SOURCE EXCERPT:
____________
Tutorial 2: Automatic Differentiation
The autograd module provides reverse-mode automatic differentiation.
Variables wrap tensors with gradient tracking. When you perform operations
on variables, a computation graph is built behind the scenes. Calling
backward() walks that graph in reverse, accumulating gradients at each
leaf variable.
This tutorial builds on Tutorial 1: Tensors.
Variables
A Variable wraps a tensor and optionally tracks gradients:
use flodl::{Tensor, Variable};
let t = Tensor::from_f32(&[2.0], &[1], Device::CPU)?;
// requires_grad=true: operations on this variable build a computation graph
let x = Variable::new(t, true);
// requires_grad=false: just a constant, no tracking
let c = Variable::new(some_tensor, false);
Variables created by the user are leaf variables. Variables produced by operations are non-leaf (intermediate) nodes in the computation graph.
____________
RECORDED DATA:

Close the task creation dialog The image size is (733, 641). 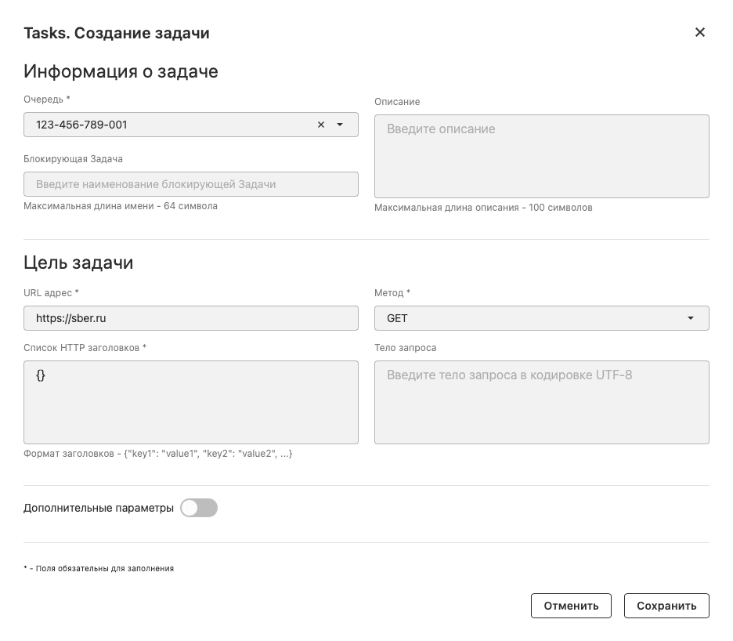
____________
WRITTEN REQUEST: Print the autograd tutorial passage from "Variables wrap tensors" up to and including "Tutorial 1: Tensors.", copied exactly. Answer using only the tutorial text on automatic differentiation, not the data.

CORRECT ANSWER:
Variables wrap tensors with gradient tracking. When you perform operations
on variables, a computation graph is built behind the scenes. Calling
backward() walks that graph in reverse, accumulating gradients at each
leaf variable.
This tutorial builds on Tutorial 1: Tensors.